Côté atmosphère, on se tourne vers Arthur Conan Doyle et Le chien des Baskerville. Le récit du toubib porte sur son installation dans un patelin paumé au milieu d’une lande désolée, avec tout le cahier des charges du fantastique champêtre, depuis le marécage de rigueur aux éternelles nappes de brume. Pour l’originalité du décor, on repassera… Celui-ci est éculé depuis le roman gothique.
Le bled soi-disant peinard semble pourtant hanté par un lourd secret – comme dans tous les récits de Lovecraft situés dans la cambrousse. Un mal ancien rôde dans les collines, la folie s’installe chez les habitants. Sans que le lien entre les deux ne tienne la route. Je ne vais pas spoiler ici la nature de ce qui se passe, mais autant je comprendrais que le “problème” foute la trouille aux villages dans une ambiance de peur panique absolue, autant je ne vois pas de quelle manière il susciterait la “folie” à part en recourant à une explication du type “ta gueule, c’est magique”. C’est la grosse faiblesse du roman : ça ne tient pas debout, même pour du fantastique.

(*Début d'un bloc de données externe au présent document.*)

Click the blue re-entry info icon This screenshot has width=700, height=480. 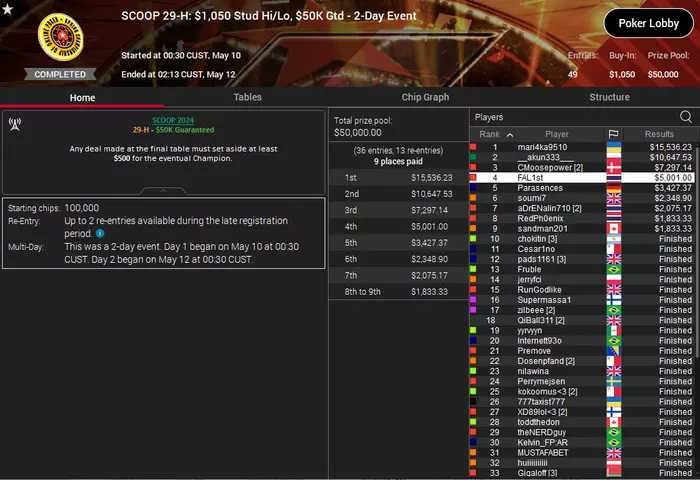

Faut reconnaître aussi que le thème choisi n’a jamais donné grand-chose de bon (des lovecrafteries très moyennes, Le 13e guerrier, le consternant The Descent, l’hyper-nanar Humains avec Lorànt Deutsch…).
Tout le sujet du roman consiste à deviner si le bon docteur raconte la vérité ou s’il est cintré au dernier degré et affabule tous azimuts. Mais la mayonnaise ne prend jamais vraiment. Wells ne parvient jamais à instiller un vrai doute tant sur la santé mentale du médecin que sur la réalité de ce mal absolu qui rongerait le village. Pas plus de réussite pour instaurer un climat d’épouvante. Le bouquin est trop classique dans sa structure et les éléments qu’il met en scène. Même dans les années 30, quand il a été écrit, tout était déjà au mieux pas original, au pire cliché. La vague gothique a déjà exploité le filon, idem les pulps américains depuis une grosse vingtaine d’années à l’époque.
Après, le bouquin se laisse lire et pourra plaire à celles et ceux qui ne se sont pas déjà enfilé toute la littérature sur le sujet.